-- AVAILABLE DATA start --

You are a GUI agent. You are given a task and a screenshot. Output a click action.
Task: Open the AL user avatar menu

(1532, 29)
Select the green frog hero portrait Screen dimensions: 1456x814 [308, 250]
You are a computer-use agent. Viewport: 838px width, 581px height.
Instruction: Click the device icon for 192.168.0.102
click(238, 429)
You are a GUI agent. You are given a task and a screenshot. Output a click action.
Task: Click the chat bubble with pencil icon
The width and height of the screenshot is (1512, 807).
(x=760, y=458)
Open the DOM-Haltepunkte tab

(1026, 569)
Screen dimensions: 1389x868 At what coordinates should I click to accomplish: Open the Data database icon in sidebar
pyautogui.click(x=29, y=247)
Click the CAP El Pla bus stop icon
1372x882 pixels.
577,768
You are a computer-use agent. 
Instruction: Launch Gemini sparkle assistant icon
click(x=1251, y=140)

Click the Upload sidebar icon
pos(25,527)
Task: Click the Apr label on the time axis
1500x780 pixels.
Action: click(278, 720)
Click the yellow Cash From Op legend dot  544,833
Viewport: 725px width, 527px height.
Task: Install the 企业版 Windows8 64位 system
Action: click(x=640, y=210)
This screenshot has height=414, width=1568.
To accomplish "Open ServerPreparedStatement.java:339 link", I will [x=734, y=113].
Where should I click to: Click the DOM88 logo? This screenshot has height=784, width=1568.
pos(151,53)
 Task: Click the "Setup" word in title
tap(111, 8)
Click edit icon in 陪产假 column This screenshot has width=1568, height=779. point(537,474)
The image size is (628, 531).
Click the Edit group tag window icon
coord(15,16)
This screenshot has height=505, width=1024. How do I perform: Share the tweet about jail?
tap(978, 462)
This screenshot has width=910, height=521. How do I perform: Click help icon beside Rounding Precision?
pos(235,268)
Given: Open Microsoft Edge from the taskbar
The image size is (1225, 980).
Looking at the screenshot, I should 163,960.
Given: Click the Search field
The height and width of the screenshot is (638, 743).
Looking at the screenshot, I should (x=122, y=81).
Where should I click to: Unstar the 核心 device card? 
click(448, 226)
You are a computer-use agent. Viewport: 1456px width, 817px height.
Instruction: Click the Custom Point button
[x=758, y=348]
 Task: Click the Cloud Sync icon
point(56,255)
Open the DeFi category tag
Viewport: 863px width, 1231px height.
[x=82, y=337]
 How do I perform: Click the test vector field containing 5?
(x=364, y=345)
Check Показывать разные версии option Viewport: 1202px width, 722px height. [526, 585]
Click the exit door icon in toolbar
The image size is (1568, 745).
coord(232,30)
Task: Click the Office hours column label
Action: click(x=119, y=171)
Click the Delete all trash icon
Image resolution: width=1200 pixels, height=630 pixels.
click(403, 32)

-- AVAILABLE DATA end --

=== TASK TO COMPLETE ===
Quote the lines above word for word.

=== COMPLETE RESPONSE ===
You are a GUI agent. You are given a task and a screenshot. Output a click action.
Task: Open the AL user avatar menu

(1532, 29)
Select the green frog hero portrait Screen dimensions: 1456x814 [308, 250]
You are a computer-use agent. Viewport: 838px width, 581px height.
Instruction: Click the device icon for 192.168.0.102
click(238, 429)
You are a GUI agent. You are given a task and a screenshot. Output a click action.
Task: Click the chat bubble with pencil icon
The width and height of the screenshot is (1512, 807).
(x=760, y=458)
Open the DOM-Haltepunkte tab

(1026, 569)
Screen dimensions: 1389x868 At what coordinates should I click to accomplish: Open the Data database icon in sidebar
pyautogui.click(x=29, y=247)
Click the CAP El Pla bus stop icon
1372x882 pixels.
577,768
You are a computer-use agent. 
Instruction: Launch Gemini sparkle assistant icon
click(x=1251, y=140)

Click the Upload sidebar icon
pos(25,527)
Task: Click the Apr label on the time axis
1500x780 pixels.
Action: click(278, 720)
Click the yellow Cash From Op legend dot  544,833
Viewport: 725px width, 527px height.
Task: Install the 企业版 Windows8 64位 system
Action: click(x=640, y=210)
This screenshot has height=414, width=1568.
To accomplish "Open ServerPreparedStatement.java:339 link", I will [x=734, y=113].
Where should I click to: Click the DOM88 logo? This screenshot has height=784, width=1568.
pos(151,53)
 Task: Click the "Setup" word in title
tap(111, 8)
Click edit icon in 陪产假 column This screenshot has width=1568, height=779. point(537,474)
The image size is (628, 531).
Click the Edit group tag window icon
coord(15,16)
This screenshot has height=505, width=1024. How do I perform: Share the tweet about jail?
tap(978, 462)
This screenshot has width=910, height=521. How do I perform: Click help icon beside Rounding Precision?
pos(235,268)
Given: Open Microsoft Edge from the taskbar
The image size is (1225, 980).
Looking at the screenshot, I should 163,960.
Given: Click the Search field
The height and width of the screenshot is (638, 743).
Looking at the screenshot, I should (x=122, y=81).
Where should I click to: Unstar the 核心 device card? 
click(448, 226)
You are a computer-use agent. Viewport: 1456px width, 817px height.
Instruction: Click the Custom Point button
[x=758, y=348]
 Task: Click the Cloud Sync icon
point(56,255)
Open the DeFi category tag
Viewport: 863px width, 1231px height.
[x=82, y=337]
 How do I perform: Click the test vector field containing 5?
(x=364, y=345)
Check Показывать разные версии option Viewport: 1202px width, 722px height. [526, 585]
Click the exit door icon in toolbar
The image size is (1568, 745).
coord(232,30)
Task: Click the Office hours column label
Action: click(x=119, y=171)
Click the Delete all trash icon
Image resolution: width=1200 pixels, height=630 pixels.
click(403, 32)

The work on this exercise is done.